Veld & Flora Feature
THIS FEATURE IS FROM VELD & FLORA JUNE ISSUE 108(2), PAGES 16-23
A flowering of fynbos art
In a spectacular blossoming of creativity, botanical art is embracing established and new talent for a landmark publication and new gallery that will be a southern-hemisphere first
Aug 31, 2022 | WRITTEN BY ZOË CHAPMAN POULSEN. PHOTOGRAPHS: GARETH WILLIAMSON
of fynbos art
Above: Projects at Overstrand’s Grootbos Private Nature Reserve are putting SA botanical art on the world map with exciting firsts for the southern hemisphere.
EVERY PICTURE TELLS A STORY – but with a new flowering of botanical art at Grootbos Private Nature Reserve in the Western Cape’s Overstrand, the pictures are flying in the face of centuries of botanical art tradition to tell both sides of the story. They embrace both plants and, unusually, their pollinators.
“As botanical artists in South Africa, we have often included insects, for instance, in our paintings but that is something that is traditionally frowned upon for international work,” says renowned South African botanical artist Vicki Thomas, artistic coordinator of the new botanical art project that will become a Grootbos trademark.
Above: Known as the spicy conebush for its lovely scent and subtle colouring, Leucadendron tinctum has been well captured by Johannesburg artist Isabelita van Zyl. Above are Isabelita’s vignettes of the bracts and a single flower from a female cone with a Cape honey bee (Apis mellifera capensis) with pollen loaded onto its hind legs and a cross-section of a single L. tinctum pollen grain as seen under great magnification.
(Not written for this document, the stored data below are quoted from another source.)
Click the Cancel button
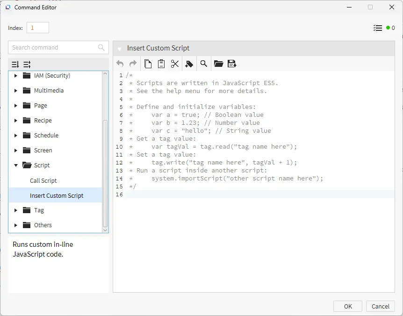The width and height of the screenshot is (403, 316). tap(380, 306)
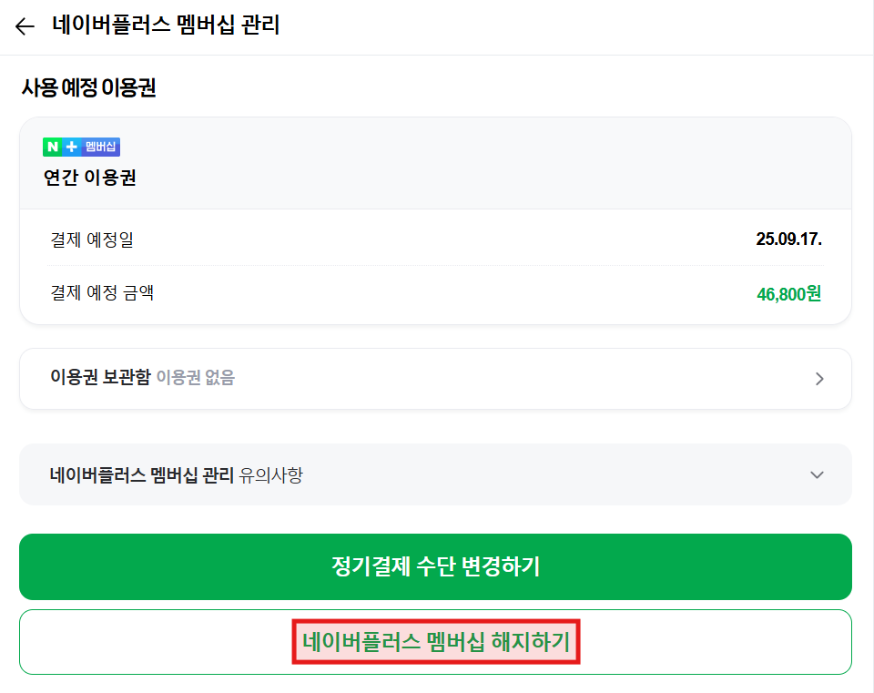Screen dimensions: 874x693
Task: Click the blue plus symbol in badge
Action: pos(71,147)
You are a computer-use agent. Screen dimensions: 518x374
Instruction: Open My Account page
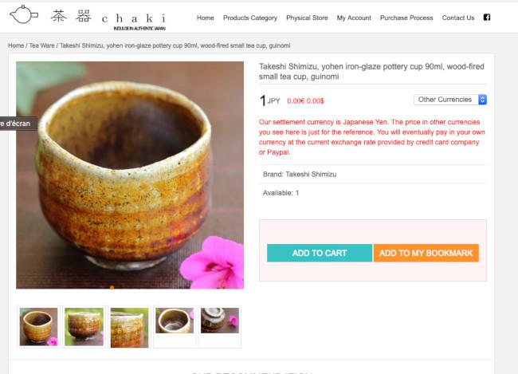click(354, 18)
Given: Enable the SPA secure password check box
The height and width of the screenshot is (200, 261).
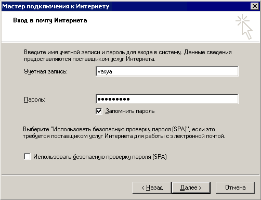Looking at the screenshot, I should click(x=27, y=157).
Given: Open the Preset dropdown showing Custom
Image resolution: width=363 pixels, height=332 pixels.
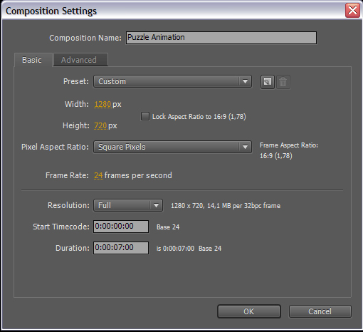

Grootbos is celebrating a triumphant couple of firsts this spring. One is Africa’s first contemporary florilegium, pioneering the portrayal of fynbos plants with their pollinators and picking up on the most modern interpretation of a florilegium as a thematic collection of botanical art.
The other is the opening on 1 September of the Hannarie Wenhold Botanical Art Gallery at Grootbos, the first contemporary permanent gallery dedicated to botanical art in the southern hemisphere, as a home for the florilegium. Finally, a coffee-table book will add a layer of narrative to each plant story.
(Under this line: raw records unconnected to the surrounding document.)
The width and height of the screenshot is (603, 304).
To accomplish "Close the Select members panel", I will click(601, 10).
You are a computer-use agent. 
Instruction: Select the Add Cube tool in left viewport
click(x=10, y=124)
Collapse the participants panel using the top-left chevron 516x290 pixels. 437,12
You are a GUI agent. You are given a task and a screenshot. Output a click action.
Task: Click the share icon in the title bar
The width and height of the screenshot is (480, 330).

The florilegium and gallery project builds on the reserve’s legacy of a quarter-century of documenting and conserving the Cape floral kingdom, explains Grootbos Foundation director Sean Privett, a leading authority on fynbos.
With Grootbos co-founder Heiner Lutzeyer, Sean established the reserve’s herbarium, which has so far catalogued nearly 900 species in Grootbos and the broader Walker Bay Fynbos Conservancy of which it is part. This process has also so far contributed seven previously unknown species to science and more than doubled the original estimate of indigenous plant species in the reserve.
Botanical art is an ideal complement to the herbarium, says Sean, because it accurately illustrates the plants’ scientific details. Many of the species portrayed in the florilegium illustrations are threatened, in turn raising awareness of how important they are in conservation terms.
Above: Paula Strauss (centre), Grootbos Foundation entomologist, leads the monitoring and research around the reserve’s insects.
TELLING FYNBOS STORIES
Vicki Thomas’s artistic vision has helped shaped the way that the Grootbos plants are portrayed. Recent florilegia such as the Transylvania florilegium supported by Prince Charles through his Prince’s Trust, usually focus only on the plant itself. But Vicki felt that these books “were a bit too Eurocentric and sterile, with a lot of white space. We wanted the Grootbos florilegium to reflect instead the artists and plants of our era.”
Discovering that Grootbos employs a team of entomologists as part of their biodiversity research programme, Vicki saw that portraying insects and other pollinators with the plants would place the stories of the plants and pollinators of Grootbos and their complex role in fynbos ecosystems at the heart of the florilegium project.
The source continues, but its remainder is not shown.